* [INSTRUCTIONS TO FOLLOW]:
Exact copies of the lines from the line containing "Task: Expand the 更多 link beside 最新系统下载" through the last line of the entries below are the whole answer.

* [EXERCISE MATERIALS]:
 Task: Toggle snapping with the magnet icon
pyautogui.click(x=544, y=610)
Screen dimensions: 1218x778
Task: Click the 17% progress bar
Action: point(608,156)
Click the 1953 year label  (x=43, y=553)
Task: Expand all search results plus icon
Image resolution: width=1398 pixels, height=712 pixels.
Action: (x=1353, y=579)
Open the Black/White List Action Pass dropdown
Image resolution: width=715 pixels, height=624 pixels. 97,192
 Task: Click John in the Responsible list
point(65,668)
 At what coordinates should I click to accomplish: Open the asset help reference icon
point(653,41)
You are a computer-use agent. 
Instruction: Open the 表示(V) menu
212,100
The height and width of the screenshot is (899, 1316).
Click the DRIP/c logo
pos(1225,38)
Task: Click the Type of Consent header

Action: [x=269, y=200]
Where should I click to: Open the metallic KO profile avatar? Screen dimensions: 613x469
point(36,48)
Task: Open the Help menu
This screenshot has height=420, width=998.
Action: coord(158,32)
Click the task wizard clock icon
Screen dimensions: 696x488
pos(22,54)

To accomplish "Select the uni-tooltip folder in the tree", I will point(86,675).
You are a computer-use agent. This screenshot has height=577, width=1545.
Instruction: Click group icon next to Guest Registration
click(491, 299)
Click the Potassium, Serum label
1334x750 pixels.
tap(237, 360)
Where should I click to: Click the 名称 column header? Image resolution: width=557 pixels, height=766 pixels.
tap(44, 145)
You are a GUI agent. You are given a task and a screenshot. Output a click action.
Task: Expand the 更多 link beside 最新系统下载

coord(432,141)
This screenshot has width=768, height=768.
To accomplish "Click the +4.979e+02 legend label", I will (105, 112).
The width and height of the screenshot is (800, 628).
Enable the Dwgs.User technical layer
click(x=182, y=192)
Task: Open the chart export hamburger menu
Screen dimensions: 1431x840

* [TASK RESPONSE]:
Task: Expand the 更多 link beside 最新系统下载

coord(432,141)
This screenshot has width=768, height=768.
To accomplish "Click the +4.979e+02 legend label", I will (105, 112).
The width and height of the screenshot is (800, 628).
Enable the Dwgs.User technical layer
click(x=182, y=192)
Task: Open the chart export hamburger menu
Screen dimensions: 1431x840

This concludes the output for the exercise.